CS 677 Distributed Operating Systems

Spring 2005

Programming Assignment 3: A Fault-tolerant Banking System

Due: May 12th (Thursday)

(for off-campus students - 14 days after viewing Lecture 23 )



1 The Problem

In this programming assignment you will implement a Fault-tolerant Banking System.
The assignment uses concepts of fault-tolerance, resynchronization using logs, centralized locking and encryption..

An pictorial representation of the system is as shown in the figure below.


Figure 1: Distributed Fault-tolerant Online Banking System and Components

The system has two important components:

  1. Replicated Database Servers (this is similar to Assignment 2)
    The bank database of accounts (and corresponding information of each) is replicated on both servers.
  2. Coordinator (similar to Assignment 2 but no load balancing)
    The coordinator acts as the interface to the banking database. Each client sends its request to the coordinator which in turn forwards the request to one of the servers to perform the desired action. Additionally, the coordinator also fetches any response from the server and sends it back to the client.


2 Functionalities of the System:
  1. Replicated Database Servers
  2. Coordinator
    Each client request is forwarded to the coordinator, which in-turn forwards the request to both the servers or the server that has not failed.

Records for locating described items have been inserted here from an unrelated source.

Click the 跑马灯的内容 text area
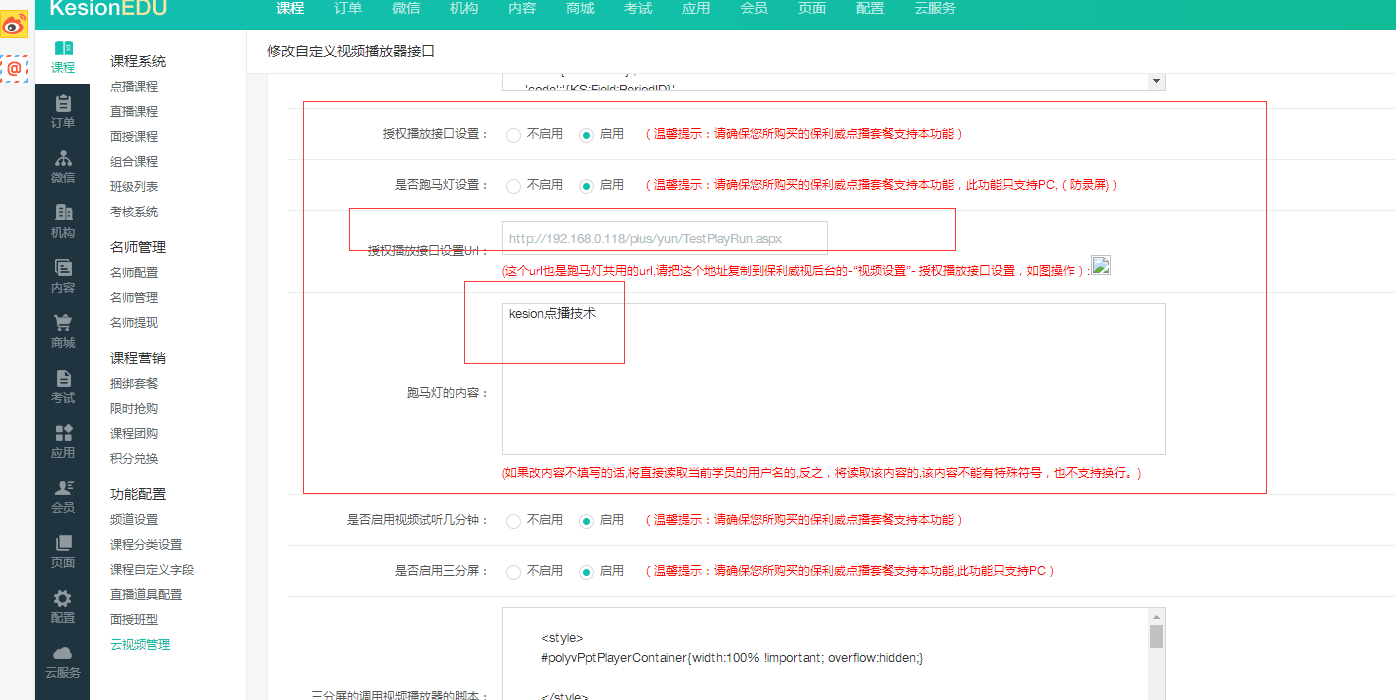 tap(834, 379)
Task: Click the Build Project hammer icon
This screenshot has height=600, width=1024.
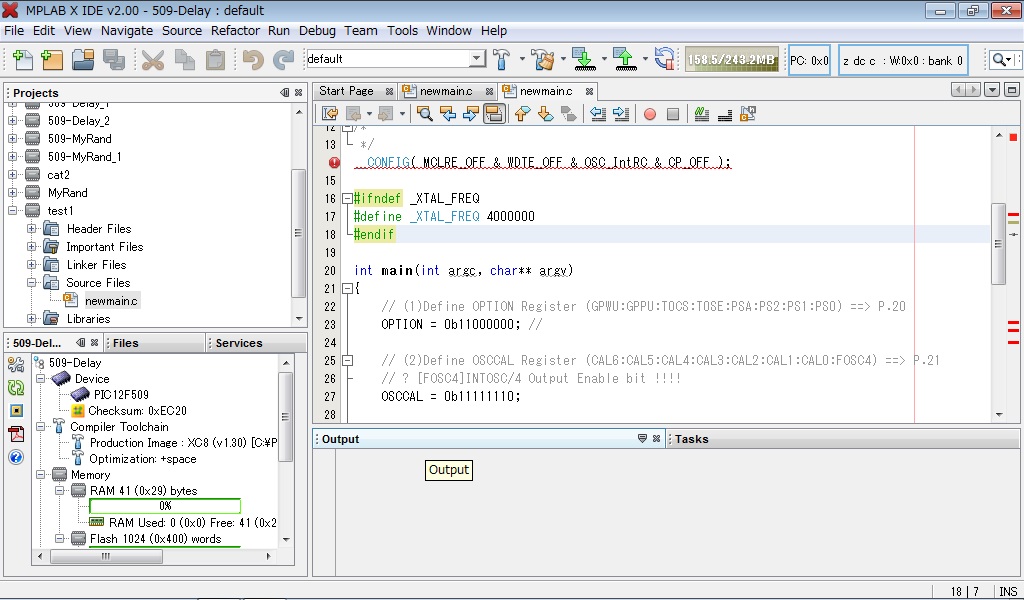Action: coord(502,60)
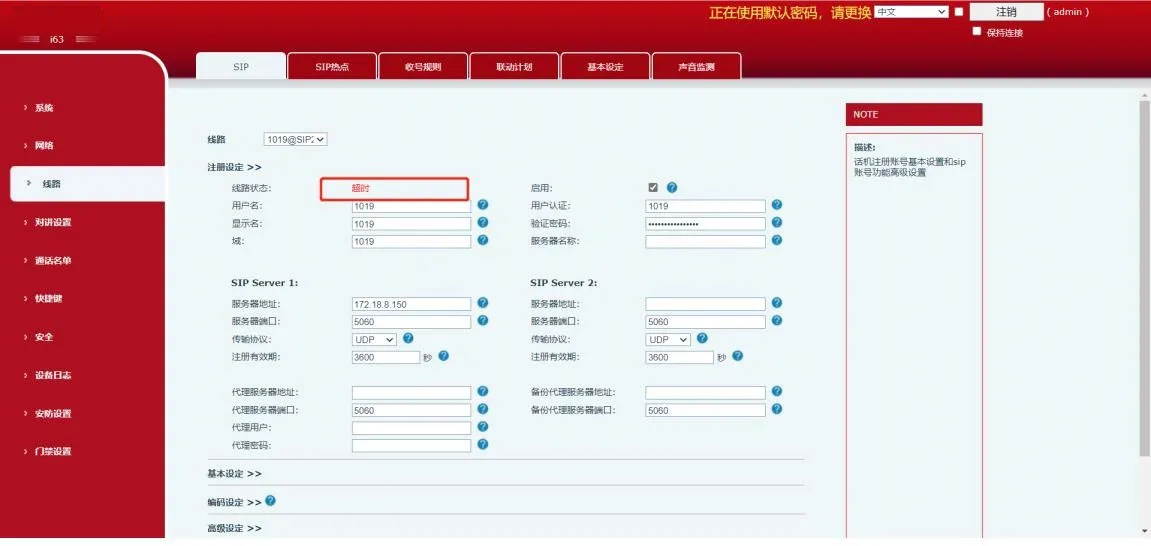The width and height of the screenshot is (1151, 546).
Task: Click help icon next to 编码设定
Action: pyautogui.click(x=270, y=501)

Some things to keep in mind:


3 Evaluation and Measurement

Correctness
Demonstrate that your system works correctly according to requirements stated in the description and functionality of the system. In particular:

  1. Show that the bank database is distributed and replicated, operations are sent to both servers or single server (based on failure).
  2. Demonstrate that the account-level locking mechanism works correctly. i.e: show (via output snapshots) that simultaneous updates to an account is handled correctly by the locking mechanism.
  3. Demonstrate the logging mechanism, how log is updated on operations and maintained.
  4. Demonstrate the proper functioning of the resynchronization step.
    - between the 2 servers
    - no requests being sent by coordinator
  5. Demonstrate the working of heartbeat messages, by showing that a coordinator initially waits for 2 OP-DONE messsages, but a heartbeat discovers a server failure and waits for only 1 OP-DONE message.
Evaluation
Additionally, experiment with your system to measure its performance in different scenarios and test conditions.
Design and present results of your own experiments to demonstrate the characteristics of the system. A few examples are:
  1. Measure the average time for of requests, when both servers are on and no queuing at the coordinator.
  2. Measure the average time for of requests, when both servers are on and and queuing at the coordinator (i.e., queued due to account-level locking).
  3. Keeping request rate of each client constant, vary the number of clients and measure the latency of each request.
  4. Keep number of clients constant, but vary request rate to measure latency of each request.
  5. Measure how much time resychronization requires, by measuring time between ALIVE and RESYNCH-DONE messages at the coordinator.
    How does this change with log size?

It is important that you describe the results of your experiment and not just describe what the experiment did. Please state what the experiment demonstrates or what you expected and what was seen etc.
These are guidelines only, so be creative in what can be evaluated and measured as part of your experiments to test the system.


4 What you will submit

When you have finished implementing the complete assignment as described above, put all the code in a separate directory in your edlab account (/cs677/project3).

You are required to submit your solution in the form of printouts (please only attach relevant outputs that demonstrate your points and demonstrate functionality, DO NOT printout entire output logs and source code).

Each program must work correctly and be documented. You should hand in:
  1. Outputs generated by running your program. (in EdLab account)
  2. Outputs to demonstrate correct working of the system. (in EdLab account and Printout)
    This is important, as it will show that your system works according to the requirements.
  3. A separate (typed) document of approximately two pages describing the overall program design, a description of "how it works", and design tradeoffs considered and made. Describe clearly how each system is designed and implemented. Also describe possible improvements and extensions to your program (and sketch how they might be made). (Edlab and Printout)
  4. Prepare a list of design considerations you made while designing your system and describe each briefly. This is similar to the design considerations discussed in class of the Email system on the last slide of Lecture 2.
  5. (in Edlab and Printout)
  6. A program listing containing in-line documentation. (in Edlab account)
  7. Instructions to compile and run the code from 677/project3. (in Edlab account)
  8. A separate description of the tests you ran on your program to convince yourself that it is indeed correct. Also describe any cases for which your program is known not to work correctly. (in Edlab account and Printout)
  9. Performance results to test scalability and performance parameters. (in Edlab abd Printout)

    Let us not waste a lot of trees. So, if any of the above turn out to be large, just save the relevant information in a file, leave it on your EDLAB account and submit the name of the file.


    5 Grading policy for all programming assignments

    Grading:

    Grades for late programs will be lowered 12 points per day late.